Collected data:
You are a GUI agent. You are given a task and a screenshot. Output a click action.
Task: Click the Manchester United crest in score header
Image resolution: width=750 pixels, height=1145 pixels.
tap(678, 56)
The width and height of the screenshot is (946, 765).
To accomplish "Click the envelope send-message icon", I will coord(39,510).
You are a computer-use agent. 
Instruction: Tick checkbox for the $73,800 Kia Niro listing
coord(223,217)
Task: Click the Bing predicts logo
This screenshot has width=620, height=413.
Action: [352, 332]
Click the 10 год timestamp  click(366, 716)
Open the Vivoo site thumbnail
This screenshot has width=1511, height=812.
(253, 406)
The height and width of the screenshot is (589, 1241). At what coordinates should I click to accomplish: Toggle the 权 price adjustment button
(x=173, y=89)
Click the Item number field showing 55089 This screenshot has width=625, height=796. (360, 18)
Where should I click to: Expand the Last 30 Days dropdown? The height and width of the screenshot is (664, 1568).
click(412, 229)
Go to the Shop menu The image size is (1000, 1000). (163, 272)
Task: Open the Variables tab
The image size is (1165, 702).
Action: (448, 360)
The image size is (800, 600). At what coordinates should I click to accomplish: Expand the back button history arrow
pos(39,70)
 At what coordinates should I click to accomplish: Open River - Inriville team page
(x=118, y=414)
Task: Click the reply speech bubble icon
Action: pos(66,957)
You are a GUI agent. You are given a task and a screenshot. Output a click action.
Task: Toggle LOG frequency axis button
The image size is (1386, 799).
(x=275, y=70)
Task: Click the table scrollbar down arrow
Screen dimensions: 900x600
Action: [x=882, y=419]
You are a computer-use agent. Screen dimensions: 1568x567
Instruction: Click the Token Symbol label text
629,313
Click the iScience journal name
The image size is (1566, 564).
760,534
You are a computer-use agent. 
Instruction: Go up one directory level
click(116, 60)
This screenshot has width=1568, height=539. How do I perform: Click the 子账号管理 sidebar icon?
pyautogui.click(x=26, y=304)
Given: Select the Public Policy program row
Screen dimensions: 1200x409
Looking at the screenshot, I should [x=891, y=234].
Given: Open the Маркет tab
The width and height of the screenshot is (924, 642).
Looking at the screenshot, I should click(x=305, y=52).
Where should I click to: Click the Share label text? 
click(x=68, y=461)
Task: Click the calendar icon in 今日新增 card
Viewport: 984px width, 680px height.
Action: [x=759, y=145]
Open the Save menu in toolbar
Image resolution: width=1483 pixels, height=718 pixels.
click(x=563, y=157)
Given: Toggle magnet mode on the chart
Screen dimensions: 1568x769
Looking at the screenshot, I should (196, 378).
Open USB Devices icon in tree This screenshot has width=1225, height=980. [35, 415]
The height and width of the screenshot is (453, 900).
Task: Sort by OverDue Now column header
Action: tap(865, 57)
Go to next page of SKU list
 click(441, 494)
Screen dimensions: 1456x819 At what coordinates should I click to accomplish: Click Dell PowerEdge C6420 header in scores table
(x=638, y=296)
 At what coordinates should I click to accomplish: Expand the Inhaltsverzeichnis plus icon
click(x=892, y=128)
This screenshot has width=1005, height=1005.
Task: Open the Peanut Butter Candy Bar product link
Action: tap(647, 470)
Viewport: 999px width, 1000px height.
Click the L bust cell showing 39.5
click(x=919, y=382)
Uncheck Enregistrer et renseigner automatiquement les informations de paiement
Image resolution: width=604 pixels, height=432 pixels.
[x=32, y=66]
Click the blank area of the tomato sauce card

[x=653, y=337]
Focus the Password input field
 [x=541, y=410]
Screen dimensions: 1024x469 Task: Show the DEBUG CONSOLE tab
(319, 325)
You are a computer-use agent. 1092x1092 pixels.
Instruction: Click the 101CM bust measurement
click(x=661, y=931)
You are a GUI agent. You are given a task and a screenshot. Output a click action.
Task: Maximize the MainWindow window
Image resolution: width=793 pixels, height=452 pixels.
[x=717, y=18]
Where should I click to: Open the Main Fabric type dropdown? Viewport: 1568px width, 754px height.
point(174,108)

WHAT NEEDS TO BE DONE =
Exactly as they appear above, write out all of the lines.

ANSWER AREA =
You are a GUI agent. You are given a task and a screenshot. Output a click action.
Task: Click the Manchester United crest in score header
Image resolution: width=750 pixels, height=1145 pixels.
tap(678, 56)
The width and height of the screenshot is (946, 765).
To accomplish "Click the envelope send-message icon", I will coord(39,510).
You are a computer-use agent. 
Instruction: Tick checkbox for the $73,800 Kia Niro listing
coord(223,217)
Task: Click the Bing predicts logo
This screenshot has width=620, height=413.
Action: [352, 332]
Click the 10 год timestamp  click(366, 716)
Open the Vivoo site thumbnail
This screenshot has width=1511, height=812.
(253, 406)
The height and width of the screenshot is (589, 1241). At what coordinates should I click to accomplish: Toggle the 权 price adjustment button
(x=173, y=89)
Click the Item number field showing 55089 This screenshot has width=625, height=796. (360, 18)
Where should I click to: Expand the Last 30 Days dropdown? The height and width of the screenshot is (664, 1568).
click(412, 229)
Go to the Shop menu The image size is (1000, 1000). (163, 272)
Task: Open the Variables tab
The image size is (1165, 702).
Action: (448, 360)
The image size is (800, 600). At what coordinates should I click to accomplish: Expand the back button history arrow
pos(39,70)
 At what coordinates should I click to accomplish: Open River - Inriville team page
(x=118, y=414)
Task: Click the reply speech bubble icon
Action: pos(66,957)
You are a GUI agent. You are given a task and a screenshot. Output a click action.
Task: Toggle LOG frequency axis button
The image size is (1386, 799).
(x=275, y=70)
Task: Click the table scrollbar down arrow
Screen dimensions: 900x600
Action: [x=882, y=419]
You are a computer-use agent. Screen dimensions: 1568x567
Instruction: Click the Token Symbol label text
629,313
Click the iScience journal name
The image size is (1566, 564).
760,534
You are a computer-use agent. 
Instruction: Go up one directory level
click(116, 60)
This screenshot has width=1568, height=539. How do I perform: Click the 子账号管理 sidebar icon?
pyautogui.click(x=26, y=304)
Given: Select the Public Policy program row
Screen dimensions: 1200x409
Looking at the screenshot, I should [x=891, y=234].
Given: Open the Маркет tab
The width and height of the screenshot is (924, 642).
Looking at the screenshot, I should click(x=305, y=52).
Where should I click to: Click the Share label text? 
click(x=68, y=461)
Task: Click the calendar icon in 今日新增 card
Viewport: 984px width, 680px height.
Action: [x=759, y=145]
Open the Save menu in toolbar
Image resolution: width=1483 pixels, height=718 pixels.
click(x=563, y=157)
Given: Toggle magnet mode on the chart
Screen dimensions: 1568x769
Looking at the screenshot, I should (196, 378).
Open USB Devices icon in tree This screenshot has width=1225, height=980. [35, 415]
The height and width of the screenshot is (453, 900).
Task: Sort by OverDue Now column header
Action: tap(865, 57)
Go to next page of SKU list
 click(441, 494)
Screen dimensions: 1456x819 At what coordinates should I click to accomplish: Click Dell PowerEdge C6420 header in scores table
(x=638, y=296)
 At what coordinates should I click to accomplish: Expand the Inhaltsverzeichnis plus icon
click(x=892, y=128)
This screenshot has width=1005, height=1005.
Task: Open the Peanut Butter Candy Bar product link
Action: tap(647, 470)
Viewport: 999px width, 1000px height.
Click the L bust cell showing 39.5
click(x=919, y=382)
Uncheck Enregistrer et renseigner automatiquement les informations de paiement
Image resolution: width=604 pixels, height=432 pixels.
[x=32, y=66]
Click the blank area of the tomato sauce card

[x=653, y=337]
Focus the Password input field
 [x=541, y=410]
Screen dimensions: 1024x469 Task: Show the DEBUG CONSOLE tab
(319, 325)
You are a computer-use agent. 1092x1092 pixels.
Instruction: Click the 101CM bust measurement
click(x=661, y=931)
You are a GUI agent. You are given a task and a screenshot. Output a click action.
Task: Maximize the MainWindow window
Image resolution: width=793 pixels, height=452 pixels.
[x=717, y=18]
Where should I click to: Open the Main Fabric type dropdown? Viewport: 1568px width, 754px height.
point(174,108)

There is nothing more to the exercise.